About this task
Once you find the line with "Given: Close the in-app browser tab" in the data that follows, repeat it and every line after it exactly, through the line with "This screenshot has height=531, width=1188.".

++++

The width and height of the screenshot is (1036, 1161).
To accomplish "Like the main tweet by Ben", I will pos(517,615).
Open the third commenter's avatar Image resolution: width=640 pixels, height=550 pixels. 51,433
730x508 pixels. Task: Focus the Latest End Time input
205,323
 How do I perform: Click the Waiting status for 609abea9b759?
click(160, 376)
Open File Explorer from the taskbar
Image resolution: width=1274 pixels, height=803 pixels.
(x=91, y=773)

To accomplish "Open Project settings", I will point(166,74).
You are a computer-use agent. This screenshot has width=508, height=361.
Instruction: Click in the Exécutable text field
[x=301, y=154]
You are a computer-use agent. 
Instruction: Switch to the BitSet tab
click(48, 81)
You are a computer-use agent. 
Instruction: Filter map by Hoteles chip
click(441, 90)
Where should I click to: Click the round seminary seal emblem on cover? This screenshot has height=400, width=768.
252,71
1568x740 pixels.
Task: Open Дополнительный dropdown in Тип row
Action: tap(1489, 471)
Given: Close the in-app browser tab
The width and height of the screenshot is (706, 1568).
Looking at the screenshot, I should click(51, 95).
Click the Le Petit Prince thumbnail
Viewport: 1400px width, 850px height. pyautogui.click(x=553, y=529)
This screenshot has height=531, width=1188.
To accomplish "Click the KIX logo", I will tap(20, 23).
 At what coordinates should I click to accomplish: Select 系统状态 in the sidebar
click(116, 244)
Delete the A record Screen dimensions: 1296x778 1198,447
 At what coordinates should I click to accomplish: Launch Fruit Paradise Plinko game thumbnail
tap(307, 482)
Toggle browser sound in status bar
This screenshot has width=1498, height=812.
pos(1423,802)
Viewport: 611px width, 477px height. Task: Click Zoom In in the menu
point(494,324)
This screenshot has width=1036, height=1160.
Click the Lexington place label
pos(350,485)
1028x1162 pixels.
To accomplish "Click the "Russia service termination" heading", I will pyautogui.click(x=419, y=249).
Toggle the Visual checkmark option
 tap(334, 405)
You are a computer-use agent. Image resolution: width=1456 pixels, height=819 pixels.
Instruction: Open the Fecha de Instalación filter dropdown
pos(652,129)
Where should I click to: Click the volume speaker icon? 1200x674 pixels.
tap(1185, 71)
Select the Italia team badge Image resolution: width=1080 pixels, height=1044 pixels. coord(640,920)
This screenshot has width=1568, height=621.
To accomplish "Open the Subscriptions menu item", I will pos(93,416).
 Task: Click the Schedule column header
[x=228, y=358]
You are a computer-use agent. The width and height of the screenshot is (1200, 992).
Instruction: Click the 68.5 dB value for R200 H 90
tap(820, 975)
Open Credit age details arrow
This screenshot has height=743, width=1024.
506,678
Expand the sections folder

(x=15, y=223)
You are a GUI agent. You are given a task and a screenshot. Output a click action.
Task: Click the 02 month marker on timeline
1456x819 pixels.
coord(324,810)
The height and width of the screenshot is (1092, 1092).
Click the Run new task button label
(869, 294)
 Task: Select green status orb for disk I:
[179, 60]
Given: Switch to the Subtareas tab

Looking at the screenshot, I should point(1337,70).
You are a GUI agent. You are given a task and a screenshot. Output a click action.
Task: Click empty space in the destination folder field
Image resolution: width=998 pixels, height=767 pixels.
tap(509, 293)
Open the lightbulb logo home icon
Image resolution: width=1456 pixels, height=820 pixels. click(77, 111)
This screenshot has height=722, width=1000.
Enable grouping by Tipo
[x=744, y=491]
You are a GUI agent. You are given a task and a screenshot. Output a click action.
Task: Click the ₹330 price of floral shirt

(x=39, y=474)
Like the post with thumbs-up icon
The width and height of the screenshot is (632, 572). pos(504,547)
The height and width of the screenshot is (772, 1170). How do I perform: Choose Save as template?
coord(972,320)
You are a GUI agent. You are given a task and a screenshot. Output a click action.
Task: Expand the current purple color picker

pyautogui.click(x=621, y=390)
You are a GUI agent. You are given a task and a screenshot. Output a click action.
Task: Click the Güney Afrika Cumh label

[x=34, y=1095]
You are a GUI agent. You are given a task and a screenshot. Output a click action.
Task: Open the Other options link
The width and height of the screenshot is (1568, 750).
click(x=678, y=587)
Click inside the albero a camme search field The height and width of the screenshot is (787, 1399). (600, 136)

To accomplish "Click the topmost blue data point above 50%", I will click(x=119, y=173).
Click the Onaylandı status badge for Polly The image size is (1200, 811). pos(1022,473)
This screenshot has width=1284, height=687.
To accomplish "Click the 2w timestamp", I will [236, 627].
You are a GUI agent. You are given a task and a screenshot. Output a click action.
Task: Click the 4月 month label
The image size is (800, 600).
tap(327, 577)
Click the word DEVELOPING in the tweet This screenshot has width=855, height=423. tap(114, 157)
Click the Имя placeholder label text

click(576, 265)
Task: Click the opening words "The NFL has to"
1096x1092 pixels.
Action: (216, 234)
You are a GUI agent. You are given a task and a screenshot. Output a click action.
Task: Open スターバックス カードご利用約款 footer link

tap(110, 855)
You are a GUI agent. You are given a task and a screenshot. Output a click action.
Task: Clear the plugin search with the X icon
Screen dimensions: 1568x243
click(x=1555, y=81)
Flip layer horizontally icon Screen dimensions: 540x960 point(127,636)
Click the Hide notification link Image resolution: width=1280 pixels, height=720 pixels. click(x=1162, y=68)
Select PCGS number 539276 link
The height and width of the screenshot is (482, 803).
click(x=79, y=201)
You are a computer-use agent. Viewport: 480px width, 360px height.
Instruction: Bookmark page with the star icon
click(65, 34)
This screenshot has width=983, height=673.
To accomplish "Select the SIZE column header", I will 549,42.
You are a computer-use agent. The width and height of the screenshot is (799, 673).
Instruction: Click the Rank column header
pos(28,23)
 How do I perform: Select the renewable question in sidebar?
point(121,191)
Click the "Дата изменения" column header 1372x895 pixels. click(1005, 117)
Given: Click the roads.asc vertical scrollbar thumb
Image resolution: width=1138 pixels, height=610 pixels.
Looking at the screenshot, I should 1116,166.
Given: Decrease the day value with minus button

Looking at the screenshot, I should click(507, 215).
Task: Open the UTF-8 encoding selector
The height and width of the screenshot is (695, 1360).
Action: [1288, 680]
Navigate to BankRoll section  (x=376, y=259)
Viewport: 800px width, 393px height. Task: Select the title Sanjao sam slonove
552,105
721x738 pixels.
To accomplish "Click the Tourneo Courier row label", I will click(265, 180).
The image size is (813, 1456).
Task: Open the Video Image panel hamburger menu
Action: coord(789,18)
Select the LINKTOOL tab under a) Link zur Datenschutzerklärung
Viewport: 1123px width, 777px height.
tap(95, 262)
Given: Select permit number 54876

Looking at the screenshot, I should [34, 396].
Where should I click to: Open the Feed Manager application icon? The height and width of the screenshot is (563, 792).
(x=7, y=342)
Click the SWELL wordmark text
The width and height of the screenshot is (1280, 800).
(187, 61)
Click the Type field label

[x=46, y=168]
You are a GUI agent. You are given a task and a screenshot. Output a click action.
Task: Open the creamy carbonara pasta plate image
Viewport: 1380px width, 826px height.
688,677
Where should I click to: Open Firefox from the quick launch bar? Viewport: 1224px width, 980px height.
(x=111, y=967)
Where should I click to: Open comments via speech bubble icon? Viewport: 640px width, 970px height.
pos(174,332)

++++

Output for this task
Given: Close the in-app browser tab
The width and height of the screenshot is (706, 1568).
Looking at the screenshot, I should click(51, 95).
Click the Le Petit Prince thumbnail
Viewport: 1400px width, 850px height. pyautogui.click(x=553, y=529)
This screenshot has height=531, width=1188.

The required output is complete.